January 23, 2010 3:45 PM   Subscribe

In search of historical incidental basis for the log-ism.

According to etymonline, 'The verb meaning "to convict quickly and perhaps unjustly" is from 1884.'

The same sense also carries the meaning of politically compelling via coercion, threats, etc.

I am curious to know if this log-ism is grounded in any US or Canadian historical incident in which a railroad company [read: large economic entity] exerted economic pressure on a politically elected or appointed official [think 'campaign finance'] for political favors.
posted by OntologicalPuppy to Writing & Language (5 answers total) 2 users marked this as a favorite
 
Phrase Finder suggests it's just a natural extension of what people watched railroads do over the course of the 19th century:
Here's what one source says:

RAILROAD - ".The speed with which lines were bult and the railroad builders' disregard for anything that stood in the way of 'progress' inspired the term 'to railroad' by the 1870s." From "The Encyclopedia of Word and Phrase Origins" by Robert Hendrickson (Facts on File, New York, 1997).
But some other sites I'm reading suggest that it had more to do with the way railroads were forced through communities or privately owned land over citizen opposition - and those sites suggest that "getting railroaded" is a shortened version of "getting railroaded through." Some refer to the ease with which paid-off court officials allowed railroad easements.

I did a search of Google Books from 1800 to 1900. Interesting results - it was certainly in wide use by the 1890s - but nothing specific yet, though you might want to read around in there too.
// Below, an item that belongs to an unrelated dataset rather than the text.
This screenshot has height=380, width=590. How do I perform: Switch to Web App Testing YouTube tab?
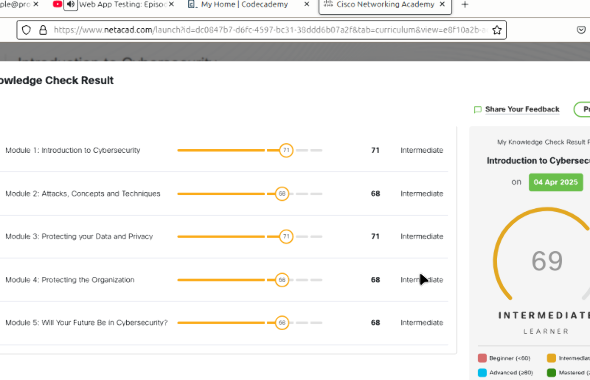click(x=121, y=5)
An 1897 dictionary entry notes it as meaning "to push through at a rapid pace," which supports the Phrase Finder's reading.
posted by Miko at 4:05 PM on January 23, 2010


Interestingly, a lot of these sources indicate that the term "railroaded" was current in different senses, too. It also meant "Traveled (or shipped) by railroad" and "ran the business of a railroad."
posted by Miko at 4:07 PM on January 23, 2010


OK, it's older than 1884 in the sense of "carried off against one's will". Here's an anti-corporate screed by the reresentative from San Francisco, Clitus Barbour (Workingmen's Party), within the Debates and Proceedings of the Constitional Conventions of the State of California, delivered in 1878, that reads:
Not a right of way, from the obscurist deer trail up to the straight and narrow way has been left unincorporated, and the broad road that leads to death, where thousands walked, is now plastered with incorporations, and freights and fares have been reduced on that memorable highway so that States and nations are now being railroaded through to death on better terms than sinners got afoot before.
In an 1883 book, someone is "railroaded through the courts to conviction." There are a few other examples prior to 1884.
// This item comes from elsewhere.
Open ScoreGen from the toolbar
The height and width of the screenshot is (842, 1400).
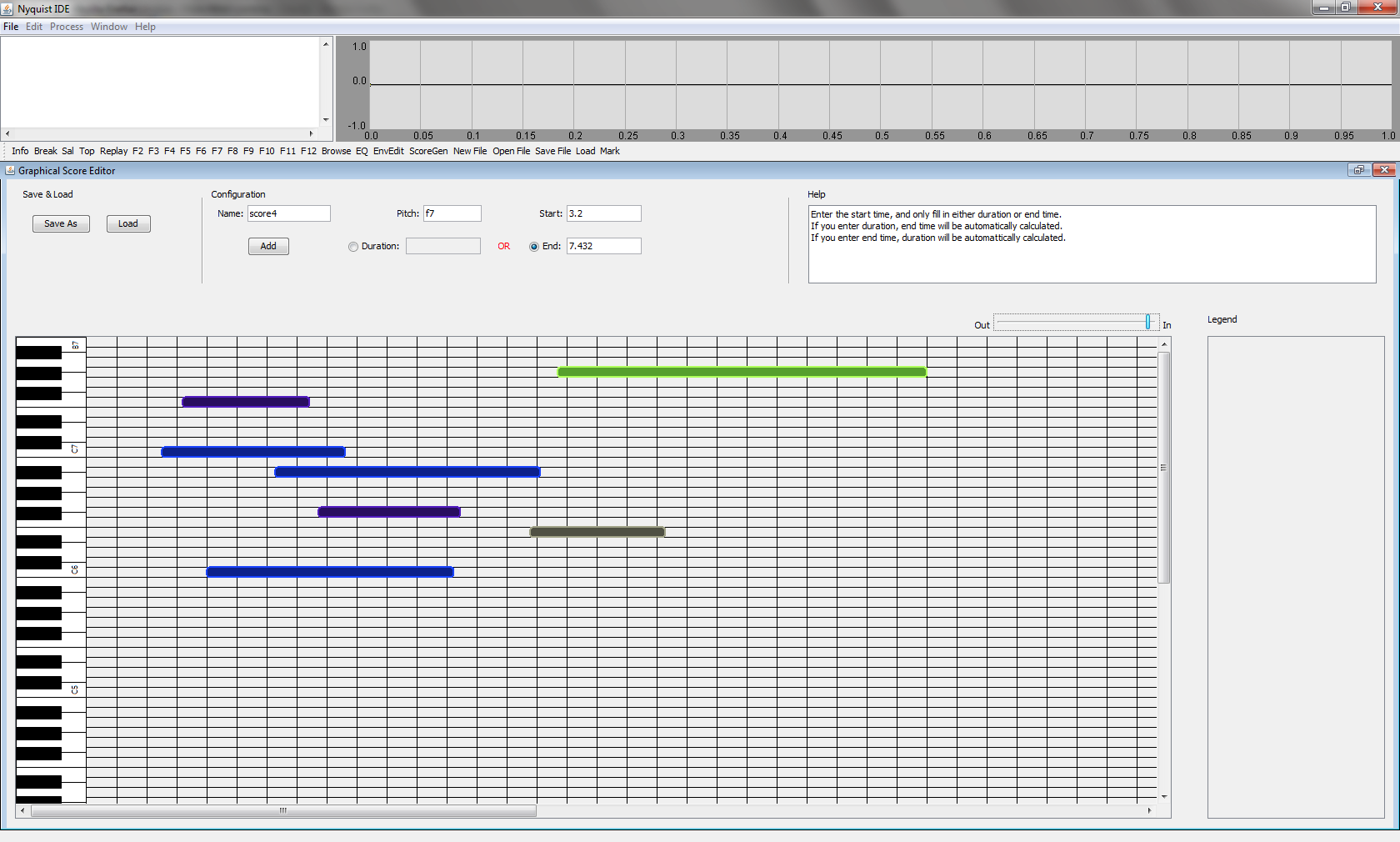[428, 151]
Every other mention I can find that uses railroading to mean coercing something in a particular direction, rapidly and with force, comes after 1878. I think a good working theory might be that the turn of phrase, used in that sense, may have originated in Barbour's very literary speech.
posted by Miko at 4:28 PM on January 23, 2010


I always thought it had to do with the way railroads work. The destination is predetermined for any train on a given track; similarly, someone who is railroaded is destined for a particular outcome by the powers that be, regardless of what they (try to) do about it.
posted by Simon Barclay at 5:20 PM on January 23, 2010


Best answer: Railroad land grants and related political chicanery undoubtedly had a great deal to do with the origin. It's felicitous because it doesn't just evoke the physicality of a massive machine barrelling through the landscape, and it doesn't even just evoke the sense many had that the railroads -- with federal imprimatur and, sometimes, eminent domain -- built their lines with little regard for local opinion (generally for, unless bypassed), but also evokes the powerful political relationships associated with the industry in the 19th century -- particularly (and notably six years prior to the Barbour speech) the Credit Mobilier scandal, which reached into the Grant administration (and tangentially, the prior Johnson and Lincoln administrations).

To quote Wikipedia:
If the Union Pacific’s corporate officers had openly undertaken the construction of the railroad themselves, this scheme (to make windfall profits immediately through the construction of the railroad), would have been exposed to public scrutiny, and it would have given proof to the opponents of the transcontinental railroad, who believed that the whole project was in fact an ambitious fraud to build a "railroad to nowhere" and make tremendous profits doing so, all the while getting the US Government to pay for it. And most importantly, to construct the railroad in such a way, and going to such locations, that the project had no regard for trying to create a worthwhile and profitable transportation enterprise, when it was completed.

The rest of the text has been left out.